Items from a dataset:

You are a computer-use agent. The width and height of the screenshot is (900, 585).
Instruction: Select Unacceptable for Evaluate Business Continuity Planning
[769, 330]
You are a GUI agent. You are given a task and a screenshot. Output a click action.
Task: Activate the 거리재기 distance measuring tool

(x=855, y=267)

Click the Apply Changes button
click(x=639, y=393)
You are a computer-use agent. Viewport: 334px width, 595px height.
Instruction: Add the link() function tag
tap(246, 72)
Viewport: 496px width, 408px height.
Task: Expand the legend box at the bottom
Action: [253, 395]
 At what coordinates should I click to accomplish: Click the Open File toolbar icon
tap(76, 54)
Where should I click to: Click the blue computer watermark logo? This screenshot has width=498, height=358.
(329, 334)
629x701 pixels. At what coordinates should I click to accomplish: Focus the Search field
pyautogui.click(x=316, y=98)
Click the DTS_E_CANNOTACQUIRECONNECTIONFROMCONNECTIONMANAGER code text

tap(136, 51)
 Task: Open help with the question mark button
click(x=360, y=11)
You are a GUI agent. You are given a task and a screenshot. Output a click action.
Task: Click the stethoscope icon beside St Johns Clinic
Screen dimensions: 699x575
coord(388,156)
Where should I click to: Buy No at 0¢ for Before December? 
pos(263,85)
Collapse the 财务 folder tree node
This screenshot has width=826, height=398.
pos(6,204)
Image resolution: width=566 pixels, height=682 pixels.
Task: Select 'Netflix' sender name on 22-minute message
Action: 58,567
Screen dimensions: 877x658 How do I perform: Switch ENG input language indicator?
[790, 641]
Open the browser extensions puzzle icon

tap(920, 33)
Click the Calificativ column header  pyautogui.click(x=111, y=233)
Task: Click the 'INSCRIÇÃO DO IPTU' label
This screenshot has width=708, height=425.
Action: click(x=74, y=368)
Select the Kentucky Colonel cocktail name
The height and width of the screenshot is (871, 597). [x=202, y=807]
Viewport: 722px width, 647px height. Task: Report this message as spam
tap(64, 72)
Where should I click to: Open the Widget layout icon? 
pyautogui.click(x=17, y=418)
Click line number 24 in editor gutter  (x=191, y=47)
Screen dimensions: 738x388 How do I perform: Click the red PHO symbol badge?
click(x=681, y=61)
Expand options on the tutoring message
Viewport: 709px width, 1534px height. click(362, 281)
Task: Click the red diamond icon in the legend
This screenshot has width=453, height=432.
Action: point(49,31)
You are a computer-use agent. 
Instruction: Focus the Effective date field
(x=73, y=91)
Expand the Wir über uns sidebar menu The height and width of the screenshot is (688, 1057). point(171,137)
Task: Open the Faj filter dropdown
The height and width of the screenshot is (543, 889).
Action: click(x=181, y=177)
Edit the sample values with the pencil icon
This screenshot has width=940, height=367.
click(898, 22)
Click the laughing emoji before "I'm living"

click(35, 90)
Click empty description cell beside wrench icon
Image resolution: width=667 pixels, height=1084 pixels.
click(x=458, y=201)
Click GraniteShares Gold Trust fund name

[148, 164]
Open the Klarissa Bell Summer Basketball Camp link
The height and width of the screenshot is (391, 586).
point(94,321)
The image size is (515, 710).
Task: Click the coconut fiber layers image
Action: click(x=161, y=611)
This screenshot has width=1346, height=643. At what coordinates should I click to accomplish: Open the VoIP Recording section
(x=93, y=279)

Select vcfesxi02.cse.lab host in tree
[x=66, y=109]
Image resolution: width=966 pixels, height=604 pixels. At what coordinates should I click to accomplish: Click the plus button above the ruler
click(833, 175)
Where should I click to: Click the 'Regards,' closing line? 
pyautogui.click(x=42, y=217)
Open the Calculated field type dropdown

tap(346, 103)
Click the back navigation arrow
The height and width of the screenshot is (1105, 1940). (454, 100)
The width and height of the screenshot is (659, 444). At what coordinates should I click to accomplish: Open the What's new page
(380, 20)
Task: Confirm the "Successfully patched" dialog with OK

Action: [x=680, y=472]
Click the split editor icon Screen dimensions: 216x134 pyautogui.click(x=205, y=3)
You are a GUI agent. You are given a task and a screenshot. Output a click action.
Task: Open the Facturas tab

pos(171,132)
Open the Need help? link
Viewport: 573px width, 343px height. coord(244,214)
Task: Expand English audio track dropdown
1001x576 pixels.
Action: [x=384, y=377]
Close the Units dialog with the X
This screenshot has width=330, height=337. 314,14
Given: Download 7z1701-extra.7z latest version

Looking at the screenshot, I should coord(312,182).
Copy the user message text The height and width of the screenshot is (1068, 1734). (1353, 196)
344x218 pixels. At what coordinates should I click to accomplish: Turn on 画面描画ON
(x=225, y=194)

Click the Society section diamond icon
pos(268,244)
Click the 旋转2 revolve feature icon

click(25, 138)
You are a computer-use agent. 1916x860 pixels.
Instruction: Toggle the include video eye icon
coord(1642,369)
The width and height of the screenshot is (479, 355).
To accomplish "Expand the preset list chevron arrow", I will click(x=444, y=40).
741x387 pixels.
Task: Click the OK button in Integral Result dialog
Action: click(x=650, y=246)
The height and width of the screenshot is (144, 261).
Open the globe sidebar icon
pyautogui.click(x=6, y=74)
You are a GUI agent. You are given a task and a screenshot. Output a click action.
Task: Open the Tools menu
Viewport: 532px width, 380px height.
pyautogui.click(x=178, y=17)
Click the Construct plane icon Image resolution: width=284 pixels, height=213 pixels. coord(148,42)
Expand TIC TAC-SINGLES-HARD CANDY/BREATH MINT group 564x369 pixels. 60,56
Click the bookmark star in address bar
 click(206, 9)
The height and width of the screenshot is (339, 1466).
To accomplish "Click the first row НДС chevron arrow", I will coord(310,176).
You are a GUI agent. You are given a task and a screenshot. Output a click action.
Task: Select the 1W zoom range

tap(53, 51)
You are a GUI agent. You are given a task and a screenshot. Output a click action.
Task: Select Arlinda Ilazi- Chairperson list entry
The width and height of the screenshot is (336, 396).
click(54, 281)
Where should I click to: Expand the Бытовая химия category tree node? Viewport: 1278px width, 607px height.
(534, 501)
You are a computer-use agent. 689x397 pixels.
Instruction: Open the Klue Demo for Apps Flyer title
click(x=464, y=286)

__What needs to be done__. Would you output, from the records above, exactly the run of lines that starts at the line containing "Click the DTS_E_CANNOTACQUIRECONNECTIONFROMCONNECTIONMANAGER" and ends at the line containing "Task: Click the stethoscope", and only that run?

__Written response__.
Click the DTS_E_CANNOTACQUIRECONNECTIONFROMCONNECTIONMANAGER code text

tap(136, 51)
 Task: Open help with the question mark button
click(x=360, y=11)
You are a GUI agent. You are given a task and a screenshot. Output a click action.
Task: Click the stethoscope icon beside St Johns Clinic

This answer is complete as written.